Reproduce each line from the first in the data through the line that contains "Given: Open the 잠재력 강화 green spellbook" exactly; give nothing else.

* * *

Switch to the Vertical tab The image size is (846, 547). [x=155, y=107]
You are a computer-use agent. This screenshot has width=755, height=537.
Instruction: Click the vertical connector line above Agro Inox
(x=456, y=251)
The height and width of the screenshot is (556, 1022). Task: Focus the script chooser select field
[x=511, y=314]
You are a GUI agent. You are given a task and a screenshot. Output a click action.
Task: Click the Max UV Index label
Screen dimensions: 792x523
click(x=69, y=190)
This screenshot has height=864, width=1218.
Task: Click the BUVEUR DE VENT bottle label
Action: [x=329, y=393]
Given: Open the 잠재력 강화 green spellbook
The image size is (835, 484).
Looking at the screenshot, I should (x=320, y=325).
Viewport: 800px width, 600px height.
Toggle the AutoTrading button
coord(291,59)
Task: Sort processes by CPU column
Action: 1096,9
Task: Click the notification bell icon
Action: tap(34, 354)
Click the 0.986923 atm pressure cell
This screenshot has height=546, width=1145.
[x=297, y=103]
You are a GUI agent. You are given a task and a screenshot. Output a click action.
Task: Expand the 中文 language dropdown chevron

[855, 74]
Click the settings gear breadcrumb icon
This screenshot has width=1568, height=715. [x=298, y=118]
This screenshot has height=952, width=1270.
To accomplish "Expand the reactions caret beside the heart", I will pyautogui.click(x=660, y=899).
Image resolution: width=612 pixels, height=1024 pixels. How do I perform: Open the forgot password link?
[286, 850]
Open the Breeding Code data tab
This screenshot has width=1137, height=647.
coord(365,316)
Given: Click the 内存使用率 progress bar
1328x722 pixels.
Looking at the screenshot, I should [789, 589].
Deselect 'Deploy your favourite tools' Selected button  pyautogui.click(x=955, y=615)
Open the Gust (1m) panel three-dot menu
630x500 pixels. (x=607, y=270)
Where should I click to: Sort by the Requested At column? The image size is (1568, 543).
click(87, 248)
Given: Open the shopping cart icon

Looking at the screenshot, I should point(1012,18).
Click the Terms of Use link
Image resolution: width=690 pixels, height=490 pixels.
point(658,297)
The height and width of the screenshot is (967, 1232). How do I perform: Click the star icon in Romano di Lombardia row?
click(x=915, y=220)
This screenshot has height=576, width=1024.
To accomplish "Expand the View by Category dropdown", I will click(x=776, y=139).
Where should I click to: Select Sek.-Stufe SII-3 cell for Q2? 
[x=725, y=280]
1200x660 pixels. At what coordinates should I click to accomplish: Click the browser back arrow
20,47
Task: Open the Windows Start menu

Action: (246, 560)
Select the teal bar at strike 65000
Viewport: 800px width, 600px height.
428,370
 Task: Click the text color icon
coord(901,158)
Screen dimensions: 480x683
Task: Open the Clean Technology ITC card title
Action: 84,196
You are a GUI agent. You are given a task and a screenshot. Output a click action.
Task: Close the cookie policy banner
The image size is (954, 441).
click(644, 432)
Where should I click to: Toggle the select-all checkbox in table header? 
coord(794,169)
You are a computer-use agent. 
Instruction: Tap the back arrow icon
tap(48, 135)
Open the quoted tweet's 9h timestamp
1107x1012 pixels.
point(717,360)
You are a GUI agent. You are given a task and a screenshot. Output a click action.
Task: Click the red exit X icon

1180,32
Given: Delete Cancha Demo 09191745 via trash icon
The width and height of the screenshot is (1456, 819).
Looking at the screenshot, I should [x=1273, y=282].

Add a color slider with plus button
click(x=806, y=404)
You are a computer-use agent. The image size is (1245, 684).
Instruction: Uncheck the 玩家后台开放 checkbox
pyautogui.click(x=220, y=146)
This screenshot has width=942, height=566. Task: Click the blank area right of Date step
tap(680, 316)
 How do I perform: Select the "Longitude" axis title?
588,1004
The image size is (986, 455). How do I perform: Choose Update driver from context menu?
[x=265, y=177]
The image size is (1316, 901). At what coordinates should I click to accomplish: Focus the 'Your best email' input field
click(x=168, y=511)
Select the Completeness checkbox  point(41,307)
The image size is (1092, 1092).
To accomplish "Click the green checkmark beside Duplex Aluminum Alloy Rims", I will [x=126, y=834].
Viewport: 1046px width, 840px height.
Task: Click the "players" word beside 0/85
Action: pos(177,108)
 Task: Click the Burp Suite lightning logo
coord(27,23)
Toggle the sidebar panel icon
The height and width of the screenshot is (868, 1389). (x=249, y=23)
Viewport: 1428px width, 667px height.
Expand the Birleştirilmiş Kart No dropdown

* * *

Exercise solution:
Switch to the Vertical tab The image size is (846, 547). [x=155, y=107]
You are a computer-use agent. This screenshot has width=755, height=537.
Instruction: Click the vertical connector line above Agro Inox
(x=456, y=251)
The height and width of the screenshot is (556, 1022). Task: Focus the script chooser select field
[x=511, y=314]
You are a GUI agent. You are given a task and a screenshot. Output a click action.
Task: Click the Max UV Index label
Screen dimensions: 792x523
click(x=69, y=190)
This screenshot has height=864, width=1218.
Task: Click the BUVEUR DE VENT bottle label
Action: [x=329, y=393]
Given: Open the 잠재력 강화 green spellbook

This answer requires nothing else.